‎Perselisihan Pelantikan Geuchik Berujung Teror, Mantan Geuchik di Aceh Timur Dilaporkan ke Polisi ‎

Fadly P.B

‎Perselisihan Pelantikan Geuchik Berujung Teror, Mantan Geuchik di Aceh Timur Dilaporkan ke Polisi ‎
Foto: Istimewa
Ukuran teks

Aceh Timur – Dinamika pemilihan dan pelantikan Geuchik (Kepala Desa) di Gampong Simpang Aneuh, Kecamatan Birem Bayeun, Aceh Timur, berubah menjadi ancaman fisik.
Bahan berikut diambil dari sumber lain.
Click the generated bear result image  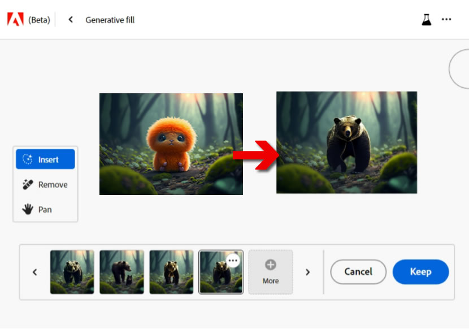tap(346, 142)
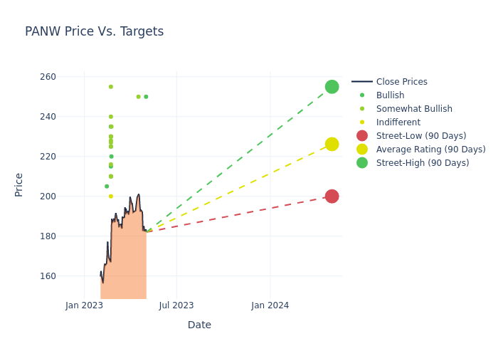Toggle Street-High (90 Days) legend entry
Image resolution: width=498 pixels, height=356 pixels.
click(422, 163)
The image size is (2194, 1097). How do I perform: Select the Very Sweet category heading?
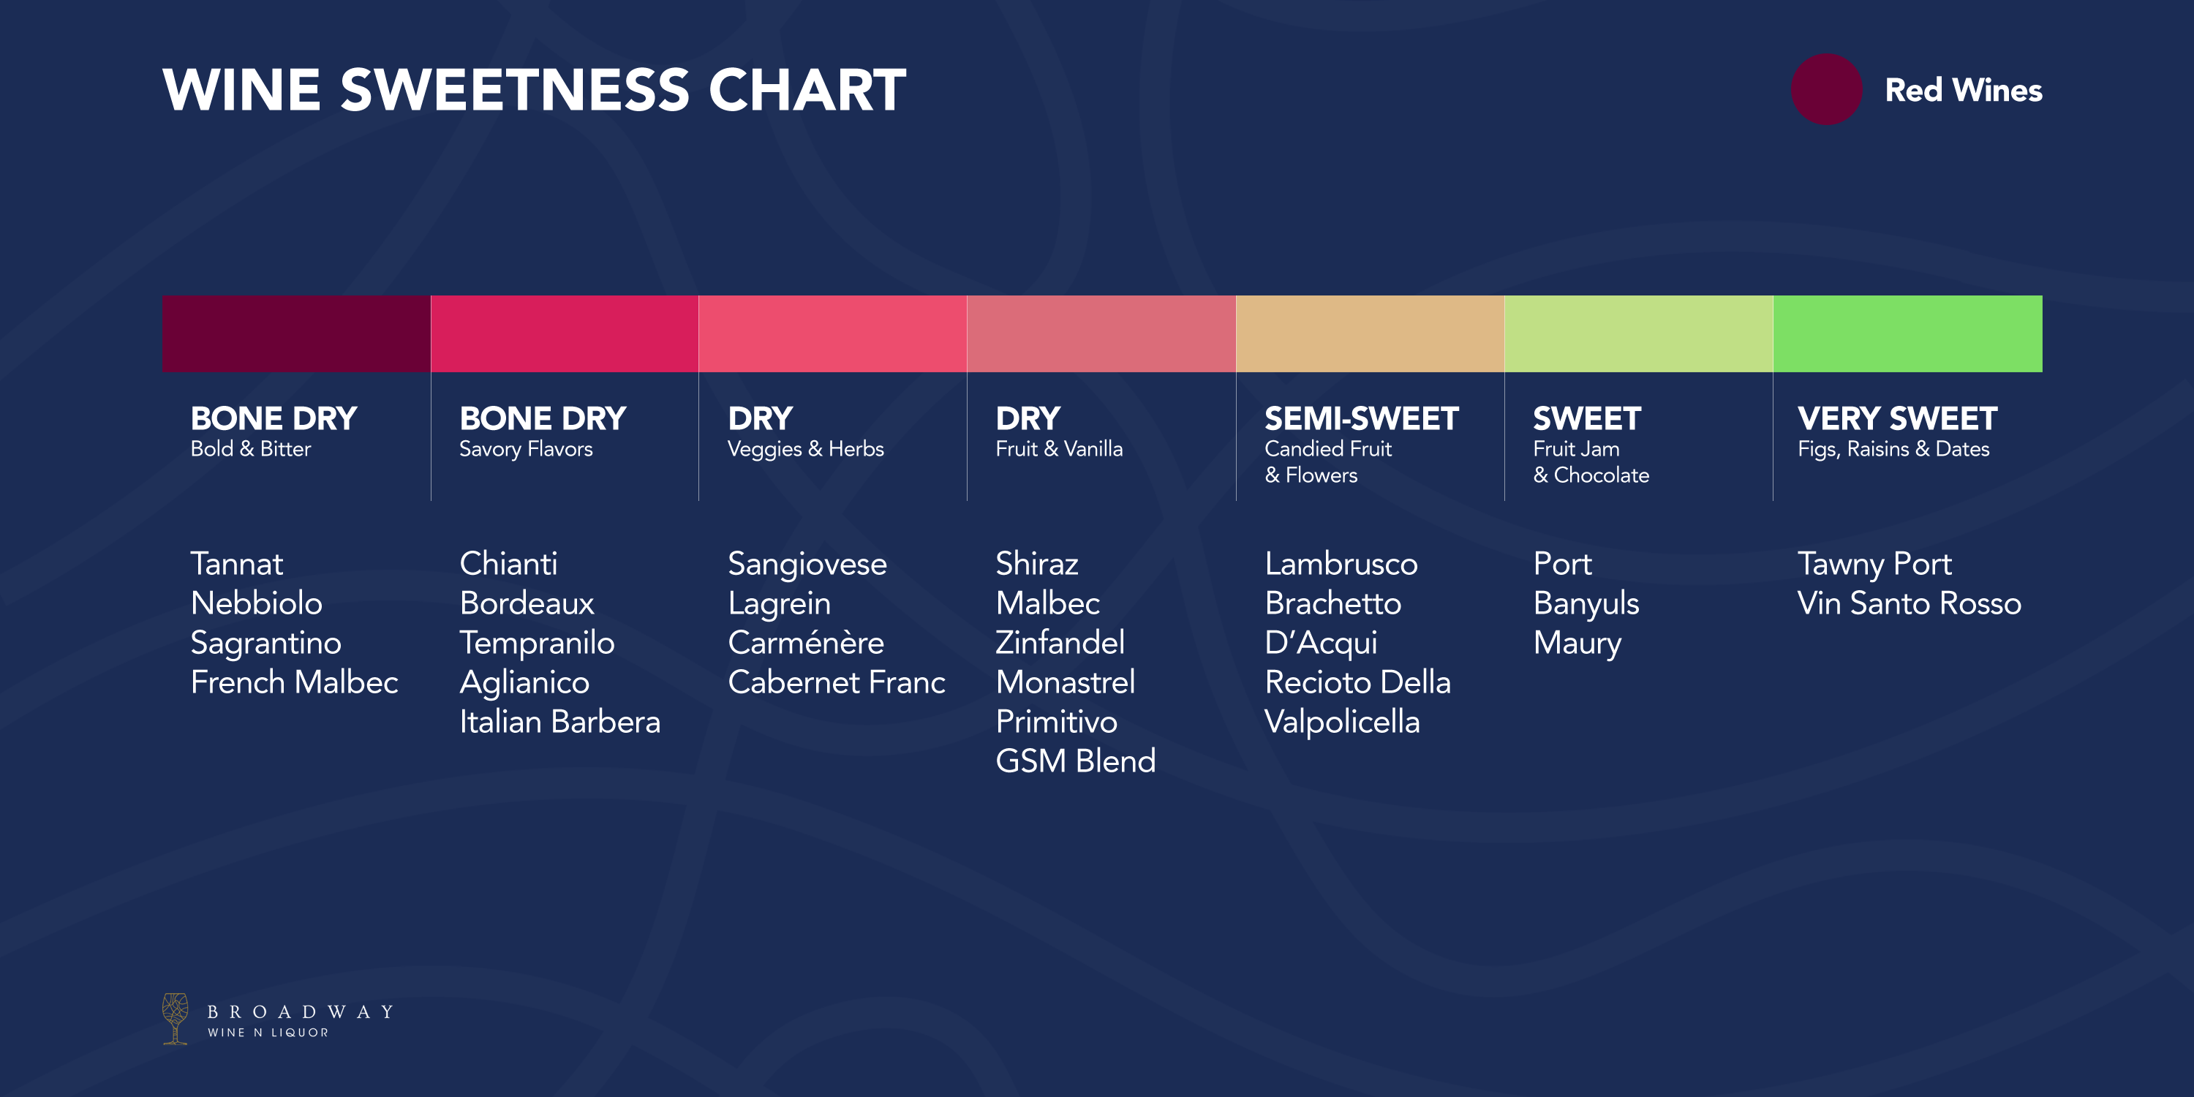click(x=1897, y=418)
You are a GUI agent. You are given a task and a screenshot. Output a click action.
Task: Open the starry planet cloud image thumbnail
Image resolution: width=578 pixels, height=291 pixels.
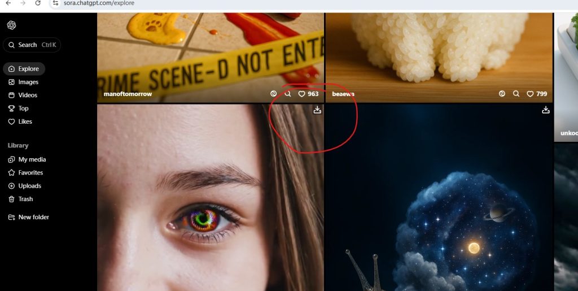click(x=439, y=215)
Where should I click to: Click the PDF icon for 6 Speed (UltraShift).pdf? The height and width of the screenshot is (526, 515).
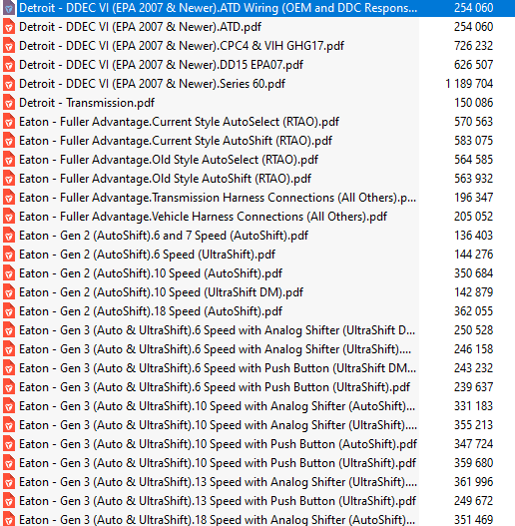tap(9, 255)
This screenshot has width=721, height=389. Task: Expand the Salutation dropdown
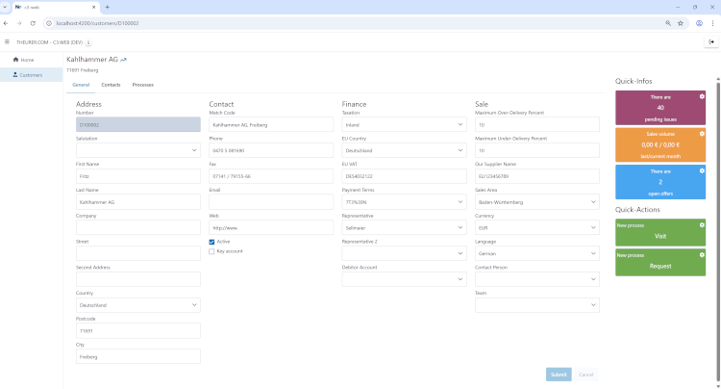pos(137,150)
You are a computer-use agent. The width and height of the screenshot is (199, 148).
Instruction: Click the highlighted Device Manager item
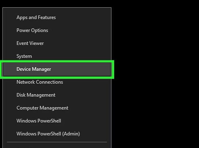34,69
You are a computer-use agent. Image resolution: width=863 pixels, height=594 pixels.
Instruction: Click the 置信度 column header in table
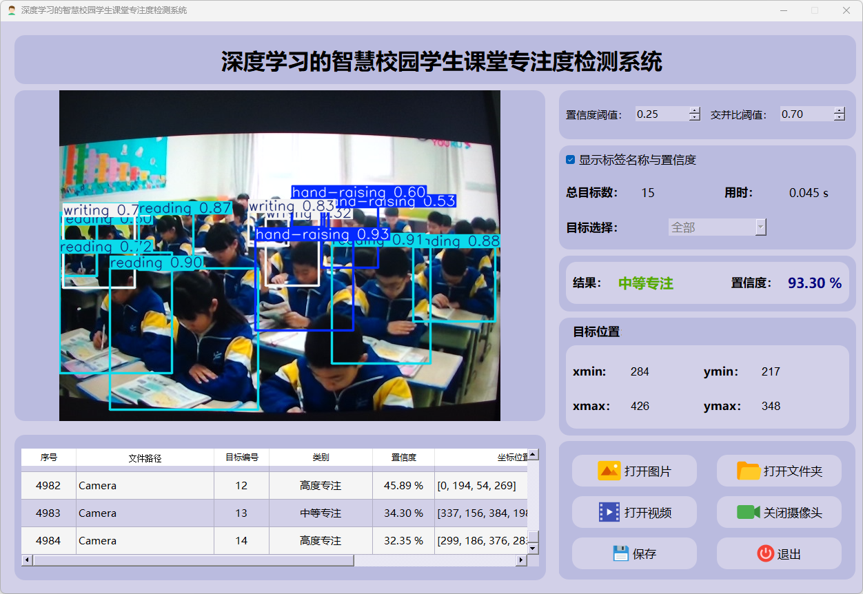point(403,458)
Muzakkir (49), Ketua Lembaga Swadaya Masyarakat (LSM) Komunitas Advokasi Nanggroe Aceh (KANA), resmi melaporkan mantan Geuchik berinisial Y ke Polsek Rantau Selamat, Polres Langsa, Kamis (31/7/2026).

‎Laporan yang teregistrasi dalam Surat Tanda Penerimaan Laporan (STPL) Nomor: STPL/15/VII/2026/SPKT/POLSEK RANTAU SELAMAT/POLRES LANGSA/POLDA ACEH tersebut, mendudukkan Y sebagai terlapor atas dugaan tindak pidana pengancaman.

‎Kronologi Penghadangan dan Intimidasi

‎Kuasa hukum Muzakkir dari YARA perwakilan Langsa, H. A. Muthallib Ibrahim, mengungkapkan bahwa perselisihan ini bermula dari perbedaan pandangan terkait penundaan pelantikan Geuchik Simpang Aneuh di kantor bupati. Ketegangan memuncak pada Kamis (30/7/2026) sore.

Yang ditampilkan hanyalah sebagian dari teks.